(Beginning of Records supplied)

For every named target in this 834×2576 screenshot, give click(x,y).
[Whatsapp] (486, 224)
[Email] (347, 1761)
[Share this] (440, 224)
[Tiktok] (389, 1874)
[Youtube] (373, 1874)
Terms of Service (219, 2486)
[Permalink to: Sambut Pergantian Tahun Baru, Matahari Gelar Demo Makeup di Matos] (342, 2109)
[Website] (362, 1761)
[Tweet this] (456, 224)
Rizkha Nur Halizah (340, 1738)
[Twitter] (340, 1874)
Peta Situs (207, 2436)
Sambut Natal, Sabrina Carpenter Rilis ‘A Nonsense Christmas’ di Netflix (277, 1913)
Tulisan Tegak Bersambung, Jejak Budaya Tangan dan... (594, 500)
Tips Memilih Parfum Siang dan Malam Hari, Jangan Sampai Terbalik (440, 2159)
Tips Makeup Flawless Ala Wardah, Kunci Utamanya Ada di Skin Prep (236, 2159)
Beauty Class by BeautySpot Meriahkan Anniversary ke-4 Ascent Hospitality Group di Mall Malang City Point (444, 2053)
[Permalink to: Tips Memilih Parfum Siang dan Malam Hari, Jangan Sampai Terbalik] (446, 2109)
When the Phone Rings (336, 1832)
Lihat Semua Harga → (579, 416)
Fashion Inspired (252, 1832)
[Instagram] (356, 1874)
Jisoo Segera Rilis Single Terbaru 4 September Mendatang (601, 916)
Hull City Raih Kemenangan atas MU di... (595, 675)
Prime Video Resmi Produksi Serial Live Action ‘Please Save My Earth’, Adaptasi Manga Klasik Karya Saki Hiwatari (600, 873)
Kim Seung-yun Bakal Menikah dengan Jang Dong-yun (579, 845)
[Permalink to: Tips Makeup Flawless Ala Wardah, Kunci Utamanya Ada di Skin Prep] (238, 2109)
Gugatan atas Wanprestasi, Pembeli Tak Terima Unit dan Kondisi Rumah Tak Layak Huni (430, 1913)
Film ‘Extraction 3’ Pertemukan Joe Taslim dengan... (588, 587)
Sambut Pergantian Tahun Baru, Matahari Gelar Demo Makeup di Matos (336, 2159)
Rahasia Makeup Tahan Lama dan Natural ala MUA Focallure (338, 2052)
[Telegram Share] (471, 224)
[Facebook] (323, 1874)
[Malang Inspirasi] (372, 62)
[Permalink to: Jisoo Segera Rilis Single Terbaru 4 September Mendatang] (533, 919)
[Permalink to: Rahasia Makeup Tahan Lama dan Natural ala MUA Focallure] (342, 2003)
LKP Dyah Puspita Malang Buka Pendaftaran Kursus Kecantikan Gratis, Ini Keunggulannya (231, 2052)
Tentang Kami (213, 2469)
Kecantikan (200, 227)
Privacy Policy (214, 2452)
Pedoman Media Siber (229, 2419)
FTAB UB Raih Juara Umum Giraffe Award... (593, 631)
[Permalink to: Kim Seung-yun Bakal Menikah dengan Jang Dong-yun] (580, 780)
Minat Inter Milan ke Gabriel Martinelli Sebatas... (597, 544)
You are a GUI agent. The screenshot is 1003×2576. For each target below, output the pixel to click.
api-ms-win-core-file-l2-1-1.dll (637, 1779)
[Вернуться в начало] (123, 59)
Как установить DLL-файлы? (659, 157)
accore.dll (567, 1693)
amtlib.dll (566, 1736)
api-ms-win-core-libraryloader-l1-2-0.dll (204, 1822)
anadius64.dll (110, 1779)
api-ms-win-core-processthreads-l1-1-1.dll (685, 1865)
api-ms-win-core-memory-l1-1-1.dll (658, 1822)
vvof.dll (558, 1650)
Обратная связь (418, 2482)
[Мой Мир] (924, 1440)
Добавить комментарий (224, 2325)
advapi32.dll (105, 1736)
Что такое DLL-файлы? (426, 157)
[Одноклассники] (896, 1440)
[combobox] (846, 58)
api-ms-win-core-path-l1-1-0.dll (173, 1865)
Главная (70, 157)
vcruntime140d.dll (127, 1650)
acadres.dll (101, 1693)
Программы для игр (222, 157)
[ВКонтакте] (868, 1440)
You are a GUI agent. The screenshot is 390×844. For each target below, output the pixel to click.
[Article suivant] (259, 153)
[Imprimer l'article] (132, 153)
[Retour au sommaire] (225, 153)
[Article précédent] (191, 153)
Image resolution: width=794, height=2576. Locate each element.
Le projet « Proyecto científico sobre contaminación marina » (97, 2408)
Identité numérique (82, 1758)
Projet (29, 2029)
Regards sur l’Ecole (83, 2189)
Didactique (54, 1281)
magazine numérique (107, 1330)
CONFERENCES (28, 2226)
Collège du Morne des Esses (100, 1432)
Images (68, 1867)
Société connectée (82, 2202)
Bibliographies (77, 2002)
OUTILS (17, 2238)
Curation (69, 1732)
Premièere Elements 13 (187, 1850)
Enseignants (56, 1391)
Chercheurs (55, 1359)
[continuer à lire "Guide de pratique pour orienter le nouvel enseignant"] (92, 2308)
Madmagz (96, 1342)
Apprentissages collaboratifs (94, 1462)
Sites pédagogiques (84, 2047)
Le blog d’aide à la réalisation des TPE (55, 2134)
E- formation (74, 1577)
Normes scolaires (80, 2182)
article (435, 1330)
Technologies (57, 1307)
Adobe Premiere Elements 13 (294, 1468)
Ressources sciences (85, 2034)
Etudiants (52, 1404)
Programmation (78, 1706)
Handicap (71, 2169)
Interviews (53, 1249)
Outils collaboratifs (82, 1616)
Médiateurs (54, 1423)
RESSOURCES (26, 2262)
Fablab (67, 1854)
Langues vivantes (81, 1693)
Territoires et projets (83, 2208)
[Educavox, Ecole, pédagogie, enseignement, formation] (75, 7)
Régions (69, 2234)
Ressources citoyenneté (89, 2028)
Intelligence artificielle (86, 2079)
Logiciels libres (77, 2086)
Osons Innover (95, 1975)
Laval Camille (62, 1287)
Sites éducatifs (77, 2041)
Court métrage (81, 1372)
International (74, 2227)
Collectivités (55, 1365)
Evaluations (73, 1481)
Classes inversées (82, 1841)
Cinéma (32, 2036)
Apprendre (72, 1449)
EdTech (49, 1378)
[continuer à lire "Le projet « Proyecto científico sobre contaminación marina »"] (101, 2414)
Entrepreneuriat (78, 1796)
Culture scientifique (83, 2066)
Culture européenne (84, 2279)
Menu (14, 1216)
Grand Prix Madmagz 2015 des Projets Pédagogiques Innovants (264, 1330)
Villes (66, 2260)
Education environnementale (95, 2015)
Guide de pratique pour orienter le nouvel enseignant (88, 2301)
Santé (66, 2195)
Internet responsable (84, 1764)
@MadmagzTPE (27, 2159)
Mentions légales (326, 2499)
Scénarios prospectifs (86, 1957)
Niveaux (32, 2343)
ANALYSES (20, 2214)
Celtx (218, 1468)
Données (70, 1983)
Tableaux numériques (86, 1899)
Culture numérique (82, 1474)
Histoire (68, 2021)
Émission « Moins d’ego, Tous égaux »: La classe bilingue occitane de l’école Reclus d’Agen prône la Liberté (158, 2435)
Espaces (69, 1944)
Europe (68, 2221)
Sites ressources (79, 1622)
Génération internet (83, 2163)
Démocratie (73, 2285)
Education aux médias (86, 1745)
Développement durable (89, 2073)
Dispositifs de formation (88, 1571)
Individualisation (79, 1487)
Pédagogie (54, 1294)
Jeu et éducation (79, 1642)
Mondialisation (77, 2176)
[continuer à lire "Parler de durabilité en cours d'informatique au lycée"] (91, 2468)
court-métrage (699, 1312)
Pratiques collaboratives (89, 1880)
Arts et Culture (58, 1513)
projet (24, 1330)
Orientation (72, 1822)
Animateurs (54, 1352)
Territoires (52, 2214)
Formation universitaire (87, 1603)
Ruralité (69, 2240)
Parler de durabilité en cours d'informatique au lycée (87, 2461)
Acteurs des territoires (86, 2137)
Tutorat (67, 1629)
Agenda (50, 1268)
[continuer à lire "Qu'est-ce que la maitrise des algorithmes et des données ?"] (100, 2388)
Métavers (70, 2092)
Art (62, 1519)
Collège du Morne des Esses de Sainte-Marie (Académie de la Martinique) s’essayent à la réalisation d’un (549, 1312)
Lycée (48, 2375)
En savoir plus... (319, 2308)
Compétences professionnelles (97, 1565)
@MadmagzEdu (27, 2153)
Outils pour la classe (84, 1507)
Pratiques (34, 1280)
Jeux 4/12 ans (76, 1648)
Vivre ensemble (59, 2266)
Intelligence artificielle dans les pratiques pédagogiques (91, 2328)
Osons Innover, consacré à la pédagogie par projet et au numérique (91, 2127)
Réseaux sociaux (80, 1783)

(End of Records supplied)

Working from the data above, extract solely the lines from the one containing "Identité numérique (82, 1758)" through the one containing "Tableaux numériques (86, 1899)", exactly as they appear, both included.

■ **Solved exercise**
Identité numérique (82, 1758)
Projet (29, 2029)
Regards sur l’Ecole (83, 2189)
Didactique (54, 1281)
magazine numérique (107, 1330)
CONFERENCES (28, 2226)
Collège du Morne des Esses (100, 1432)
Images (68, 1867)
Société connectée (82, 2202)
Bibliographies (77, 2002)
OUTILS (17, 2238)
Curation (69, 1732)
Premièere Elements 13 (187, 1850)
Enseignants (56, 1391)
Chercheurs (55, 1359)
[continuer à lire "Guide de pratique pour orienter le nouvel enseignant"] (92, 2308)
Madmagz (96, 1342)
Apprentissages collaboratifs (94, 1462)
Sites pédagogiques (84, 2047)
Le blog d’aide à la réalisation des TPE (55, 2134)
E- formation (74, 1577)
Normes scolaires (80, 2182)
article (435, 1330)
Technologies (57, 1307)
Adobe Premiere Elements 13 (294, 1468)
Ressources sciences (85, 2034)
Etudiants (52, 1404)
Programmation (78, 1706)
Handicap (71, 2169)
Interviews (53, 1249)
Outils collaboratifs (82, 1616)
Médiateurs (54, 1423)
RESSOURCES (26, 2262)
Fablab (67, 1854)
Langues vivantes (81, 1693)
Territoires et projets (83, 2208)
[Educavox, Ecole, pédagogie, enseignement, formation] (75, 7)
Régions (69, 2234)
Ressources citoyenneté (89, 2028)
Intelligence artificielle (86, 2079)
Logiciels libres (77, 2086)
Osons Innover (95, 1975)
Laval Camille (62, 1287)
Sites éducatifs (77, 2041)
Court métrage (81, 1372)
International (74, 2227)
Collectivités (55, 1365)
Evaluations (73, 1481)
Classes inversées (82, 1841)
Cinéma (32, 2036)
Apprendre (72, 1449)
EdTech (49, 1378)
[continuer à lire "Le projet « Proyecto científico sobre contaminación marina »"] (101, 2414)
Entrepreneuriat (78, 1796)
Culture scientifique (83, 2066)
Culture européenne (84, 2279)
Menu (14, 1216)
Grand Prix Madmagz 2015 des Projets Pédagogiques Innovants (264, 1330)
Villes (66, 2260)
Education environnementale (95, 2015)
Guide de pratique pour orienter le nouvel enseignant (88, 2301)
Santé (66, 2195)
Internet responsable (84, 1764)
@MadmagzTPE (27, 2159)
Mentions légales (326, 2499)
Scénarios prospectifs (86, 1957)
Niveaux (32, 2343)
ANALYSES (20, 2214)
Celtx (218, 1468)
Données (70, 1983)
Tableaux numériques (86, 1899)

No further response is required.